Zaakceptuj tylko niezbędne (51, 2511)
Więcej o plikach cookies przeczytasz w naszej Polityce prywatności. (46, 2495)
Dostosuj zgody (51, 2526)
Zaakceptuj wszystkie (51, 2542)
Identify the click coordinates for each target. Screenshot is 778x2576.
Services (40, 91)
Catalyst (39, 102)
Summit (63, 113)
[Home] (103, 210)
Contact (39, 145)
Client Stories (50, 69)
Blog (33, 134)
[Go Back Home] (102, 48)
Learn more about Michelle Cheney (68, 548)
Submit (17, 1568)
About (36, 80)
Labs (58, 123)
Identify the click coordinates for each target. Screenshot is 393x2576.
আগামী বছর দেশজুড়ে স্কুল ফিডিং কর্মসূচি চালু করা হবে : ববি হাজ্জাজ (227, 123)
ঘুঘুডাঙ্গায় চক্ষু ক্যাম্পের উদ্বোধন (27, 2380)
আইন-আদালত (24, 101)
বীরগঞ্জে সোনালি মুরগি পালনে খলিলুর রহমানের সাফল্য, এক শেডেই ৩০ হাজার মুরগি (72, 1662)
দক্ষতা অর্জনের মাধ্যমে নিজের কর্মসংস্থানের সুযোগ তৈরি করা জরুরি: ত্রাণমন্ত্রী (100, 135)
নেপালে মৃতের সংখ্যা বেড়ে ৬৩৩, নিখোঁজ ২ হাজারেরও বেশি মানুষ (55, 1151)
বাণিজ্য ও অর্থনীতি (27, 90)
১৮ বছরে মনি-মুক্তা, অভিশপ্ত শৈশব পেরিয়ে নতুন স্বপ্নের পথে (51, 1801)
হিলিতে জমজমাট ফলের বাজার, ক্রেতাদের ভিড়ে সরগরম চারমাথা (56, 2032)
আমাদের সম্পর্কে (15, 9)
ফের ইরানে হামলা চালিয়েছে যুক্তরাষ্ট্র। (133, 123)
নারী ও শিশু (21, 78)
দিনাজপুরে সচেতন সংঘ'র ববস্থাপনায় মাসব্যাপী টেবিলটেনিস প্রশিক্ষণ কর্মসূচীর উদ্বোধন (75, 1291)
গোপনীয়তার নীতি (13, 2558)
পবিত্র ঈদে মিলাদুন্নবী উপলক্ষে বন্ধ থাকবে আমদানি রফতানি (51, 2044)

**THE PROBLEM:** The output should be a character-exact copy of all entries.

**TASK ANSWER:**
Zaakceptuj tylko niezbędne (51, 2511)
Więcej o plikach cookies przeczytasz w naszej Polityce prywatności. (46, 2495)
Dostosuj zgody (51, 2526)
Zaakceptuj wszystkie (51, 2542)
Identify the click coordinates for each target. Screenshot is 778x2576.
Services (40, 91)
Catalyst (39, 102)
Summit (63, 113)
[Home] (103, 210)
Contact (39, 145)
Client Stories (50, 69)
Blog (33, 134)
[Go Back Home] (102, 48)
Learn more about Michelle Cheney (68, 548)
Submit (17, 1568)
About (36, 80)
Labs (58, 123)
Identify the click coordinates for each target. Screenshot is 393x2576.
আগামী বছর দেশজুড়ে স্কুল ফিডিং কর্মসূচি চালু করা হবে : ববি হাজ্জাজ (227, 123)
ঘুঘুডাঙ্গায় চক্ষু ক্যাম্পের উদ্বোধন (27, 2380)
আইন-আদালত (24, 101)
বীরগঞ্জে সোনালি মুরগি পালনে খলিলুর রহমানের সাফল্য, এক শেডেই ৩০ হাজার মুরগি (72, 1662)
দক্ষতা অর্জনের মাধ্যমে নিজের কর্মসংস্থানের সুযোগ তৈরি করা জরুরি: ত্রাণমন্ত্রী (100, 135)
নেপালে মৃতের সংখ্যা বেড়ে ৬৩৩, নিখোঁজ ২ হাজারেরও বেশি মানুষ (55, 1151)
বাণিজ্য ও অর্থনীতি (27, 90)
১৮ বছরে মনি-মুক্তা, অভিশপ্ত শৈশব পেরিয়ে নতুন স্বপ্নের পথে (51, 1801)
হিলিতে জমজমাট ফলের বাজার, ক্রেতাদের ভিড়ে সরগরম চারমাথা (56, 2032)
আমাদের সম্পর্কে (15, 9)
ফের ইরানে হামলা চালিয়েছে যুক্তরাষ্ট্র। (133, 123)
নারী ও শিশু (21, 78)
দিনাজপুরে সচেতন সংঘ'র ববস্থাপনায় মাসব্যাপী টেবিলটেনিস প্রশিক্ষণ কর্মসূচীর উদ্বোধন (75, 1291)
গোপনীয়তার নীতি (13, 2558)
পবিত্র ঈদে মিলাদুন্নবী উপলক্ষে বন্ধ থাকবে আমদানি রফতানি (51, 2044)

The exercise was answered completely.